Aiming to redirect funding into school systems to make a difference to educational and recreational programs, introducing a mentoring and tutoring program and tackling institutional racism by partnering with local colleges and universities on youth access programs, Jacque hopes to build a community that is no longer reliant on government support, which, he believes is gradually being withdrawn by a power structure intent on crippling those who have become reliant on it, through historical inequality.

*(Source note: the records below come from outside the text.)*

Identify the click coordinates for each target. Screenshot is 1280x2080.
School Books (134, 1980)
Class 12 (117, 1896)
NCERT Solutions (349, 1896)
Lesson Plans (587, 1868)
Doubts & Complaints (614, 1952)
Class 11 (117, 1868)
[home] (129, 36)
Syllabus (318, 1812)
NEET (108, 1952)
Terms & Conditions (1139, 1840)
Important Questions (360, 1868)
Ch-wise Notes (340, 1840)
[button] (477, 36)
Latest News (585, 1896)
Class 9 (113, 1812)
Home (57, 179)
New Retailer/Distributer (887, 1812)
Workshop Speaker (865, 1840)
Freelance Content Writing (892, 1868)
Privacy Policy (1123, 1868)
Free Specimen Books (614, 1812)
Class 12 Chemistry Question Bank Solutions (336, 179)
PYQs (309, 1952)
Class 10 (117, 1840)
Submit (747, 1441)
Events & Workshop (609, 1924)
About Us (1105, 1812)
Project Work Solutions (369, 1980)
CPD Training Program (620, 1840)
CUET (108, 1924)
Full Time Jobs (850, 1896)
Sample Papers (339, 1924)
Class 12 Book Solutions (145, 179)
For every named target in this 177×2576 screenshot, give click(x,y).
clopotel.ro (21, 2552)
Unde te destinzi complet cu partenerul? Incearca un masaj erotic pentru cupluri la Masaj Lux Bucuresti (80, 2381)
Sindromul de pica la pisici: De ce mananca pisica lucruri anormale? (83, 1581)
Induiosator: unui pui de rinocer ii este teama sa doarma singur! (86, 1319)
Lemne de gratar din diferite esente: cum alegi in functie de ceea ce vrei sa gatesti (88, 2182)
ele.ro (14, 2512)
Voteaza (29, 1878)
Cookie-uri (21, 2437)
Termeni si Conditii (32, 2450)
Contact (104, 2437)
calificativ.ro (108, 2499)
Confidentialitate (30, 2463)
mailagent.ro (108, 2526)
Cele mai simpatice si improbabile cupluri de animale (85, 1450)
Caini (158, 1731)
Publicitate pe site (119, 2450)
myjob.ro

It is a noble cause, but one, I fear, may serve to make him a target, for although he seeks his ends through peaceful means at first, though ultimately “by any means necessary”, he is all too aware that things “may start to hit the fan”. Calling on those who “may bend but do not break” even in the face of harassment, prosecution, even putting their lives at risk, he is at least speaking out to a community to whom this has been the norm, for centuries, so like the protesters at Ferguson, have little more to fear. But it’s important other voices, even those who do not bear daily witness to persecution of this sort must show solidarity for his cause, even when they are as faint as mine, and even then the other side of the world.

So, to one man army Jacque Scott and his Newton’s Third Law, I wish you the best of luck in your heroic task, and hope that even though the forces working against you are so very unequal, you are able to cause a reaction that has a positive effect. If anything, it has made me look at my own life and recognise the causes of inequality and institutional racism are, as you said in your eloquent email “collective… with no sole perpetrator” but woven into the fabric of society, reinforced by power structures and collective inaction.